First Posted: 11/10/10 12:46 PM ET Updated: 05/25/11 07:10 PM ET

Research Study

According to a new report released by Project Information Literacy, college students do not know how to research correctly.

The study, which surveyed 8,353 students from 25 colleges, reports that 84 percent of respondents found "getting started" to be the hardest part of research projects. Additional problem areas include defining a topic, narrowing it, and sorting through results -- 66 percent, 62 percent and 61 percent of students found these steps to be the most difficult, respectively.

According to How College Students Evaluate and Use Information in the Digital Age,students engage in "risk-averse" research, in which they "use an information-seeking and research strategy driven by efficiency and predictability for managing and controlling all of the information available to them on college campuses" -- a method which, while it may allow students to earn passing grades, goes against the inherently exploratory nature of university level research.

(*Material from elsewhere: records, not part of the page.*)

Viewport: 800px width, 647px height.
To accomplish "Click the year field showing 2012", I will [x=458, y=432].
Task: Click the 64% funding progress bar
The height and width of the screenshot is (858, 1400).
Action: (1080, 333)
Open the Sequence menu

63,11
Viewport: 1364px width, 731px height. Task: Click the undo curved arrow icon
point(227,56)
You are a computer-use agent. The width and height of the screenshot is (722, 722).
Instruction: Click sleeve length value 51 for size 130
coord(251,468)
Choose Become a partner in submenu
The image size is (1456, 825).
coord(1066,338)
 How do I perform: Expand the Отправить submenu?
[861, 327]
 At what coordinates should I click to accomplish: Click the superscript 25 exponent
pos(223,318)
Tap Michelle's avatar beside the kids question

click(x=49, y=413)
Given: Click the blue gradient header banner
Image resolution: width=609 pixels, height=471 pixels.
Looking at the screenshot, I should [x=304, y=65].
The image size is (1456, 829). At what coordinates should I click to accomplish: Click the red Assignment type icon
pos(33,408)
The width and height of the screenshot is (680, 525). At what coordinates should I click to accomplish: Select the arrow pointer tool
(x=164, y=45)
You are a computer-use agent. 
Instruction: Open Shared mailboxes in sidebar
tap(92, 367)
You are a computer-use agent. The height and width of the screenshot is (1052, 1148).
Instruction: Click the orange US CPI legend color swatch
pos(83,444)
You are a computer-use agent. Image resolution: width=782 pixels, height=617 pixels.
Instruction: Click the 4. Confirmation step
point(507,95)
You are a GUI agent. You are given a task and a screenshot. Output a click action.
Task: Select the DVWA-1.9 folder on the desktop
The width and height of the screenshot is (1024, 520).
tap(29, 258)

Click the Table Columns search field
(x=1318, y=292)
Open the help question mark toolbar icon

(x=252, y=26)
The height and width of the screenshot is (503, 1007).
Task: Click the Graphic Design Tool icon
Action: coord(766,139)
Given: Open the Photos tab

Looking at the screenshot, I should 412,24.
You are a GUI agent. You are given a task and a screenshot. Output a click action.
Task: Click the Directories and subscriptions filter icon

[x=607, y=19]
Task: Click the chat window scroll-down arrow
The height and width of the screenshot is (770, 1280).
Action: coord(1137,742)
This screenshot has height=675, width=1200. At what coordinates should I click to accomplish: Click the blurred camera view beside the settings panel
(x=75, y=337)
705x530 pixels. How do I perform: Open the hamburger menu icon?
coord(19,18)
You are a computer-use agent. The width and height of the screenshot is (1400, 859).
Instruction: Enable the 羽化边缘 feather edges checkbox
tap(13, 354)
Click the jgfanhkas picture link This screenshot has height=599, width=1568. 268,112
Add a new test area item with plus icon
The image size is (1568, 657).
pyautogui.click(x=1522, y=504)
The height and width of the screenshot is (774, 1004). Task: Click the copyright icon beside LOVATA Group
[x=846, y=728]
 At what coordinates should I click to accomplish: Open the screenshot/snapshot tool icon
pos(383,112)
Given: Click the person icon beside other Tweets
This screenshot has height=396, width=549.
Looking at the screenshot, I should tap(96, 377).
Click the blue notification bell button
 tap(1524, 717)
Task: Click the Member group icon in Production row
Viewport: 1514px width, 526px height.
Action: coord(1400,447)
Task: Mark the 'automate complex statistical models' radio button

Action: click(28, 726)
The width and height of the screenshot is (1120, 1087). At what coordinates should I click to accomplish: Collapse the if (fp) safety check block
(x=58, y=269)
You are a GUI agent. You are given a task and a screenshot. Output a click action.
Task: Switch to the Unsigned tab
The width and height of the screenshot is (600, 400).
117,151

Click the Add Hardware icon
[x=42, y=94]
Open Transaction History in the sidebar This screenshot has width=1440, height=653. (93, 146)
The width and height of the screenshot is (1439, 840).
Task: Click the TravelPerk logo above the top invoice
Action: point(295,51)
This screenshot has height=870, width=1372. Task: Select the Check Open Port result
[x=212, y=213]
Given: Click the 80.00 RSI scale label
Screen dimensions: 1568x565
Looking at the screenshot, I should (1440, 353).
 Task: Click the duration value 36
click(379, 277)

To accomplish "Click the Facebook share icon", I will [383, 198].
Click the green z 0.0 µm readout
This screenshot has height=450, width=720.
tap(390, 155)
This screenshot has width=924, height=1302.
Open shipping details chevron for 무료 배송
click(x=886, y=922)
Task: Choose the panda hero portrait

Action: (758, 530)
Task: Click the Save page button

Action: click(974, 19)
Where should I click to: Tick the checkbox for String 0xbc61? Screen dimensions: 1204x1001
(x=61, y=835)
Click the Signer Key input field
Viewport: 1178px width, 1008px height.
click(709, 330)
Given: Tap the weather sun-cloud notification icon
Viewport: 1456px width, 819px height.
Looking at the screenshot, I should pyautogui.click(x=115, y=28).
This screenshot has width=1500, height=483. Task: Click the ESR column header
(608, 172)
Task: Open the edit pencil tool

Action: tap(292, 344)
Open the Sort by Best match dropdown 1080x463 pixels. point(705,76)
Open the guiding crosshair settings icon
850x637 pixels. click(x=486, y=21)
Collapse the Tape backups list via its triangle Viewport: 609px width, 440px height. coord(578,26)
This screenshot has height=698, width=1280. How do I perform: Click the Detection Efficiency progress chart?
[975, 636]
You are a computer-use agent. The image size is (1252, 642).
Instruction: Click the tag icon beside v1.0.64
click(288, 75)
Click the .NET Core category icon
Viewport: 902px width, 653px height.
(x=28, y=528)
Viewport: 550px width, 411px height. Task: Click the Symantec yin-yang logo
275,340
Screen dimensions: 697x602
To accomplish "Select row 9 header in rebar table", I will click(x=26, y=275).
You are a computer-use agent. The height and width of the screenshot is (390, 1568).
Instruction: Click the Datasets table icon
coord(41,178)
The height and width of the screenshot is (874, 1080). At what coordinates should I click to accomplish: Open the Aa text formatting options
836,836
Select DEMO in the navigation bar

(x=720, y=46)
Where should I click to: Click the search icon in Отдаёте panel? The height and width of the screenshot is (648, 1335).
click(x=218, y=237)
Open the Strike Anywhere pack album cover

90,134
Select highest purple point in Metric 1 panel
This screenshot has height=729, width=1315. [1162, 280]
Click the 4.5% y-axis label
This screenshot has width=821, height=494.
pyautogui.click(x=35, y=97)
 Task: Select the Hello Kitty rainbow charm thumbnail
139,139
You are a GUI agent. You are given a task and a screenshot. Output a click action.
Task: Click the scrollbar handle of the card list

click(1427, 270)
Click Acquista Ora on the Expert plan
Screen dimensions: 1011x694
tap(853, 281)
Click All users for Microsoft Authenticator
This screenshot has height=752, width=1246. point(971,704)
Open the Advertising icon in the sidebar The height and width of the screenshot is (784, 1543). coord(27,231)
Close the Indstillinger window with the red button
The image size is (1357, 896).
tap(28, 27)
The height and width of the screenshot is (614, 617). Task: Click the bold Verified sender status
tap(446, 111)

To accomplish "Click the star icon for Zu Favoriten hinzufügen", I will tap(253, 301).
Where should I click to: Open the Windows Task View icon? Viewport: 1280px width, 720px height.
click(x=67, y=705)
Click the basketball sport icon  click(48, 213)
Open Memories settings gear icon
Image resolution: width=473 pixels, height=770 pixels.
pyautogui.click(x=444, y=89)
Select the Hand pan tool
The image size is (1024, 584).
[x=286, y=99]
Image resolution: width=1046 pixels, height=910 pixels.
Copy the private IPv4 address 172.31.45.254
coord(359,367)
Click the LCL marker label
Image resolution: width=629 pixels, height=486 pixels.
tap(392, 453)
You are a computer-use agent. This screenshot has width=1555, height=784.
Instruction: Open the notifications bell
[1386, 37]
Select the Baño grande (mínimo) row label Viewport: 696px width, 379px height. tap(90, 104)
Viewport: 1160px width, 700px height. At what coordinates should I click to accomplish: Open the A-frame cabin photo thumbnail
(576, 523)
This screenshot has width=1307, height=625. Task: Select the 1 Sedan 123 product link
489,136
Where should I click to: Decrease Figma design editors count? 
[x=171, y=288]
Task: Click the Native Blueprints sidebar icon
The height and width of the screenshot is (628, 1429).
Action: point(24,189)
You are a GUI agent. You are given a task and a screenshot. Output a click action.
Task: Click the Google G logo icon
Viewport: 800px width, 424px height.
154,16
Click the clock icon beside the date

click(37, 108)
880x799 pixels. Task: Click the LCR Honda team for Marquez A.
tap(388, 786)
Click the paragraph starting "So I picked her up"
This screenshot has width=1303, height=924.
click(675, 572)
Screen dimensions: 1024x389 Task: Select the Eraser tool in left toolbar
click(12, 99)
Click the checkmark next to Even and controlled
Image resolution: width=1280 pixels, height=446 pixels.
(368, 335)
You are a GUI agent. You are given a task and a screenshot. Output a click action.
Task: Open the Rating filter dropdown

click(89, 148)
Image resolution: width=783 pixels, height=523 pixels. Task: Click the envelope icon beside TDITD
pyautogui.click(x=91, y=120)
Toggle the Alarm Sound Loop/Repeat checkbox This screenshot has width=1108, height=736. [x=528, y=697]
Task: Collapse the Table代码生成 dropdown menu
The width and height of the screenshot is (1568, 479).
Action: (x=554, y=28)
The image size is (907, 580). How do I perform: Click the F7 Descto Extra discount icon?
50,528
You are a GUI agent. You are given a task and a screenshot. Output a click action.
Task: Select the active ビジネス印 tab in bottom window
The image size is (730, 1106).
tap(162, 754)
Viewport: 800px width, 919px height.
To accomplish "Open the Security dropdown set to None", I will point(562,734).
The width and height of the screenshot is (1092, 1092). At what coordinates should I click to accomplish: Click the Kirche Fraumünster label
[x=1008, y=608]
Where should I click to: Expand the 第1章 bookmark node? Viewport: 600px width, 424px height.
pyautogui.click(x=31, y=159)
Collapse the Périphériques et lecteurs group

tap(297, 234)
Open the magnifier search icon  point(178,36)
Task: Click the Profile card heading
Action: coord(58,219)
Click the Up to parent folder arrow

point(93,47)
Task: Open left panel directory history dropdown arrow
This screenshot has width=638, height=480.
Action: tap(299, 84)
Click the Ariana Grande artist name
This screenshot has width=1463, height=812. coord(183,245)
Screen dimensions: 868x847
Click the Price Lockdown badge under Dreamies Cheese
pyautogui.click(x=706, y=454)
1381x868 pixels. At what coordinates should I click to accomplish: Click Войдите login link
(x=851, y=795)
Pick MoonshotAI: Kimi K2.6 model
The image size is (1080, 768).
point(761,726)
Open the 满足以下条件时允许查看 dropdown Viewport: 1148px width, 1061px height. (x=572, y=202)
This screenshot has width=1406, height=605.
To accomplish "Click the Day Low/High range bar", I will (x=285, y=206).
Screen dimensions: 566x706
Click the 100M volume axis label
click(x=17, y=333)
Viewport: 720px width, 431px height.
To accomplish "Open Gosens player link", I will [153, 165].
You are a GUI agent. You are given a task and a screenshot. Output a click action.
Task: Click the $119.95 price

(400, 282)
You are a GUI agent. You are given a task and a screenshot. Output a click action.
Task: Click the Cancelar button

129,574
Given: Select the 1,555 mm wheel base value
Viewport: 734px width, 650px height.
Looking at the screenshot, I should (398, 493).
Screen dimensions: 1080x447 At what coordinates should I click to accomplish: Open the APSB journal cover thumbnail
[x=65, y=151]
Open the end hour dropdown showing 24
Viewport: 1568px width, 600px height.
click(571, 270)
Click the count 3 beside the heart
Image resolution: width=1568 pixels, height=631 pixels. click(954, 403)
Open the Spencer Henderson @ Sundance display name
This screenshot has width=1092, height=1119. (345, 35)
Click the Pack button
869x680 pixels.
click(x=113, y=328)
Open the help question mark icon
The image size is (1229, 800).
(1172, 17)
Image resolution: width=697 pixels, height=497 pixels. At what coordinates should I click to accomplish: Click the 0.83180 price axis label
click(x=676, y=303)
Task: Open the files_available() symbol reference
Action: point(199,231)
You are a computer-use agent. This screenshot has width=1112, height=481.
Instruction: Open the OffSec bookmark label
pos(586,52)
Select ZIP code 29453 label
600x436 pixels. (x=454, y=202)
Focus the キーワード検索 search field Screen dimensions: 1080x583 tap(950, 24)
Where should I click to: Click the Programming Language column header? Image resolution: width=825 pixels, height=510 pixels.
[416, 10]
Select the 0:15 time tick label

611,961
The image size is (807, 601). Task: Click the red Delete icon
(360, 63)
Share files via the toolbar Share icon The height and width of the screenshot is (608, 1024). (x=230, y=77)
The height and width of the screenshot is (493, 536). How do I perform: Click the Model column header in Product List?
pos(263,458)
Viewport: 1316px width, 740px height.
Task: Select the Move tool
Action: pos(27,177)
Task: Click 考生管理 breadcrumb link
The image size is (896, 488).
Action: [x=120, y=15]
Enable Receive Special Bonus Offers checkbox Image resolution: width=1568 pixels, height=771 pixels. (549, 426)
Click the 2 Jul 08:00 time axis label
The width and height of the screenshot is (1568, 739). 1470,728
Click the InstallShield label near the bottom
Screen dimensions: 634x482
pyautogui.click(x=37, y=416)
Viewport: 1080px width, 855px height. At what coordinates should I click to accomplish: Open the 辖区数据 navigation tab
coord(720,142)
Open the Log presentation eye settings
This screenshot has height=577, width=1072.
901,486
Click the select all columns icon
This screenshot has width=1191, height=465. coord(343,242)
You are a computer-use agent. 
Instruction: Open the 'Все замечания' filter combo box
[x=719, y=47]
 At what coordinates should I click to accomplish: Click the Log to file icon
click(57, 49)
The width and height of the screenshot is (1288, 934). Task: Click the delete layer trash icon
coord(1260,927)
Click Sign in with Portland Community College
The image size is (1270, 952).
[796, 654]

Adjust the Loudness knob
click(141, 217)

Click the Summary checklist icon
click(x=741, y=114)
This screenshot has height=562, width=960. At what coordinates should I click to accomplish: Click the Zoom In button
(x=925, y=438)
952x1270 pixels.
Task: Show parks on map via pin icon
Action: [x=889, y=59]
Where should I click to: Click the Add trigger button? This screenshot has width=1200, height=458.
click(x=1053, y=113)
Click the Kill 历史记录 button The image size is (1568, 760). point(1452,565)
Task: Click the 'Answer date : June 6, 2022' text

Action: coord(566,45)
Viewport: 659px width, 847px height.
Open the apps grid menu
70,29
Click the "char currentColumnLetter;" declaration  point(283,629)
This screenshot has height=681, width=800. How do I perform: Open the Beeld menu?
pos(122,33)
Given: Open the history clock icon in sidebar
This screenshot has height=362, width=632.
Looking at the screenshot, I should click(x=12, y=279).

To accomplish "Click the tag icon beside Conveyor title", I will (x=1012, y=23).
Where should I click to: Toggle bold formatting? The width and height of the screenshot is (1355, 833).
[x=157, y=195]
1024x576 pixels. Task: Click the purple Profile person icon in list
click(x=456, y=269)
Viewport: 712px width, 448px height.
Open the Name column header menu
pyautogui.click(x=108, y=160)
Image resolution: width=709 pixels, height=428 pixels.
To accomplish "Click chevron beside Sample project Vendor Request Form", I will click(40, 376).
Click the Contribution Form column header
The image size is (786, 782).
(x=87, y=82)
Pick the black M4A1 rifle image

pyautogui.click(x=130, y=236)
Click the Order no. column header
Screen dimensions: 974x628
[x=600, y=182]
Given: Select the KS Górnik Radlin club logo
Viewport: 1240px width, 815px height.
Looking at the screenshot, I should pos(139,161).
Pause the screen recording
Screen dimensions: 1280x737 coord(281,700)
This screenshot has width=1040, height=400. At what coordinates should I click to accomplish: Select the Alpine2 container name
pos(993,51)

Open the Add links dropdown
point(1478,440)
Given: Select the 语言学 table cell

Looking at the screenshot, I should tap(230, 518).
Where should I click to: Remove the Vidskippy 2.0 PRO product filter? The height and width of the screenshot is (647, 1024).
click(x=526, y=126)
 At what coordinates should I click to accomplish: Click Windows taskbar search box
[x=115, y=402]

PIL's co-principal investigator Alison J. Head explains that students "feel overwhelmed, and they're developing a strategy for not drowning in all information out there...They're basically taking how they learned to research in high school with them to college, since it's worked for them in the past," reports the Chronicle of Higher Education.

The report further concludes that most students do not use web 2.0 for research, and that they are more likely to turn to faculty advisors -- rather than research librarians -- when seeking help or advice. Encouragingly, the study determined that only 26 percent of students found it difficult to evaluate sources, and that 77 percent made sure that web sources (and 67 percent print sources) they used were current.

According to Phys Org, colleges and universities are responsible for teaching students how to properly embark on research projects, especially as more jobs call upon students to use research skills in the workplace.

In order to ensure that students are familiar with correct methods of inquiry, the report recommends re-training librarians to show students how to structure their searches, introduce rubrics into assignments, and asking students to account for their research as they complete each step.

Did your university teach you how to research properly? Are you struggling like the survey respondents? Let us know in the comments section.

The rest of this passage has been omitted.